Look through the data below for the line with "Expand the Sprechendes dropdown in sidebar", and transcribe it exactly together with each line after it up to and including the line with "Given: Expand the Azioni dropdown menu". Give nothing else.

### The input ###

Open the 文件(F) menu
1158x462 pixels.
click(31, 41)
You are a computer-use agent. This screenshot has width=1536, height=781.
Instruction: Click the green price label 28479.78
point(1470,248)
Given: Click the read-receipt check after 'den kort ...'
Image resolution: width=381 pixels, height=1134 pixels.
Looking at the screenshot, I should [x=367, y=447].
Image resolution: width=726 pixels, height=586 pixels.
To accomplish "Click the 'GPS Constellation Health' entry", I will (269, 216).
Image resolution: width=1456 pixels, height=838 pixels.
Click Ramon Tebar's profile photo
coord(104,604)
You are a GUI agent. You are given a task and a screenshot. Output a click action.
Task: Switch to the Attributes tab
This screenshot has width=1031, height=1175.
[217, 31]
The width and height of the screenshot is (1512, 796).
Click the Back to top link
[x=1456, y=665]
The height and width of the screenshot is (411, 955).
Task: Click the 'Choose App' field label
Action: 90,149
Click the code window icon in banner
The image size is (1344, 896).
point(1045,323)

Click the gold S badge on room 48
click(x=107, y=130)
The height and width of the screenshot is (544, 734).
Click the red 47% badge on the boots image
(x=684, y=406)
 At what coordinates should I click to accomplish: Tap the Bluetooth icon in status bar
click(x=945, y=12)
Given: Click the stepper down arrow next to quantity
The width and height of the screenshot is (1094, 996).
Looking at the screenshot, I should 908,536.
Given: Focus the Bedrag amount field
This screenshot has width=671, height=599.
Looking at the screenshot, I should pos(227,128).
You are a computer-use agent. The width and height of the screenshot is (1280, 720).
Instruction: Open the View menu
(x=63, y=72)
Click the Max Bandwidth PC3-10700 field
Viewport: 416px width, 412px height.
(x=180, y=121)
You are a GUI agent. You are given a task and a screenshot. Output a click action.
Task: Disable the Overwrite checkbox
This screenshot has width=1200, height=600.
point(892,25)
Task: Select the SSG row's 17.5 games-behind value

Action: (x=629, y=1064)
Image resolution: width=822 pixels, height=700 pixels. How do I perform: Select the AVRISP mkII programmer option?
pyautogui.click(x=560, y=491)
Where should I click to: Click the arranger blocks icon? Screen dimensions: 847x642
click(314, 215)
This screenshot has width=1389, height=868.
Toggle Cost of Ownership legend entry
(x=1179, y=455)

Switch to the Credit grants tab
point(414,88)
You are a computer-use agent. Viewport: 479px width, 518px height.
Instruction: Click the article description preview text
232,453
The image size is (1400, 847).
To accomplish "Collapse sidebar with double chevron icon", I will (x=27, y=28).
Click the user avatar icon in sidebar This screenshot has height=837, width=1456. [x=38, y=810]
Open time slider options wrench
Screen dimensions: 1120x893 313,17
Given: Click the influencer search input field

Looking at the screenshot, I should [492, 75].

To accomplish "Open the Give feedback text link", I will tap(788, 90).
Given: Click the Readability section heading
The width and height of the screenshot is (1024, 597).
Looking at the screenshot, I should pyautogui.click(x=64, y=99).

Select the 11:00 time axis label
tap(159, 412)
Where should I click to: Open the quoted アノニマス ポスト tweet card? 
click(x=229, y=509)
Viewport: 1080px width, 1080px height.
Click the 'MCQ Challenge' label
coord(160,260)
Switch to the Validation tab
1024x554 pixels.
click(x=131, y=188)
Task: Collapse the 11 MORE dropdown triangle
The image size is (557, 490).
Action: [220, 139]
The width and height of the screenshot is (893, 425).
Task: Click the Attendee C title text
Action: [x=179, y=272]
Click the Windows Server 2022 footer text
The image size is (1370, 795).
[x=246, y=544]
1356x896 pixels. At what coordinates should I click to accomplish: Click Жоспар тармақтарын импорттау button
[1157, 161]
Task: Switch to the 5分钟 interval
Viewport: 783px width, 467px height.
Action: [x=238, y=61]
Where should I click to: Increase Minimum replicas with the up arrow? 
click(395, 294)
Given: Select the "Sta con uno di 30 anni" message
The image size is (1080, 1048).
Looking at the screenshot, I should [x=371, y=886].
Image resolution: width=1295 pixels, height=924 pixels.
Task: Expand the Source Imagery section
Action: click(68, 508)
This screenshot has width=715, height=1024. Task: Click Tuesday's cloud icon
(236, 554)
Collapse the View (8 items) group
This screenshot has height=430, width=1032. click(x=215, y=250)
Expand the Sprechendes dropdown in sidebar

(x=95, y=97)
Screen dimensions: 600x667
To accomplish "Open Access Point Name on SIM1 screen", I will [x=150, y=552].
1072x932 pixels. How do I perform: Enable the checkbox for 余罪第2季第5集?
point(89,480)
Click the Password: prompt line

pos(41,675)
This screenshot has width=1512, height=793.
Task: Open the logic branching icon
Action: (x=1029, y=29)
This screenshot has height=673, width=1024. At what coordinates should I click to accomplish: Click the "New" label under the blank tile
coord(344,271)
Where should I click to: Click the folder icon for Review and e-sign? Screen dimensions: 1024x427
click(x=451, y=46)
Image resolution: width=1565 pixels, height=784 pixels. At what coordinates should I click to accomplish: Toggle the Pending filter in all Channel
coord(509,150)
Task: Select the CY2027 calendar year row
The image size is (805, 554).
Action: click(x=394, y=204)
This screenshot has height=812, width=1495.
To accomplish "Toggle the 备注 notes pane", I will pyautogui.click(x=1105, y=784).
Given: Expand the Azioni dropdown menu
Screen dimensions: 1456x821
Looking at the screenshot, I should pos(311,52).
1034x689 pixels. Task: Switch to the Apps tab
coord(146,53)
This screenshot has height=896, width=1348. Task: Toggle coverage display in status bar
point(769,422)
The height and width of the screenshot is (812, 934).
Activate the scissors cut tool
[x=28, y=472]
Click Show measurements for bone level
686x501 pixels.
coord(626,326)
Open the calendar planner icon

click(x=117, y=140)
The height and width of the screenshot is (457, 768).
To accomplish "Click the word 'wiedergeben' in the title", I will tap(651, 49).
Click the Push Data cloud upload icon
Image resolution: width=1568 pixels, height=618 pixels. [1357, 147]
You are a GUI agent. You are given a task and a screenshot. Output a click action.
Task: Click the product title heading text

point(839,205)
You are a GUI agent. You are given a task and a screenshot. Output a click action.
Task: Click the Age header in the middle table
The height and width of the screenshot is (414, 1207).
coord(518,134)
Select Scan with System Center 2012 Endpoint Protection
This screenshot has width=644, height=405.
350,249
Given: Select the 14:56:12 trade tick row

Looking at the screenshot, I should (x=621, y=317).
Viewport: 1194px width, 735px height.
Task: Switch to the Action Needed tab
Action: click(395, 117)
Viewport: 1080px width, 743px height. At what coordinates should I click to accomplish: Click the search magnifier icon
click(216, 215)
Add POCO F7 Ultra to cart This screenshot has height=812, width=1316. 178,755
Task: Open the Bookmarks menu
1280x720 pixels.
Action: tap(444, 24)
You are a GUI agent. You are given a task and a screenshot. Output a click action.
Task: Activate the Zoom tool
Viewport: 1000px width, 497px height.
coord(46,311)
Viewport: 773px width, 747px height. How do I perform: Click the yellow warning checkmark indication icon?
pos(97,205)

###

• Response area:
Expand the Sprechendes dropdown in sidebar

(x=95, y=97)
Screen dimensions: 600x667
To accomplish "Open Access Point Name on SIM1 screen", I will [x=150, y=552].
1072x932 pixels. How do I perform: Enable the checkbox for 余罪第2季第5集?
point(89,480)
Click the Password: prompt line

pos(41,675)
This screenshot has width=1512, height=793.
Task: Open the logic branching icon
Action: (x=1029, y=29)
This screenshot has height=673, width=1024. At what coordinates should I click to accomplish: Click the "New" label under the blank tile
coord(344,271)
Where should I click to: Click the folder icon for Review and e-sign? Screen dimensions: 1024x427
click(x=451, y=46)
Image resolution: width=1565 pixels, height=784 pixels. At what coordinates should I click to accomplish: Toggle the Pending filter in all Channel
coord(509,150)
Task: Select the CY2027 calendar year row
The image size is (805, 554).
Action: click(x=394, y=204)
This screenshot has height=812, width=1495.
To accomplish "Toggle the 备注 notes pane", I will pyautogui.click(x=1105, y=784).
Given: Expand the Azioni dropdown menu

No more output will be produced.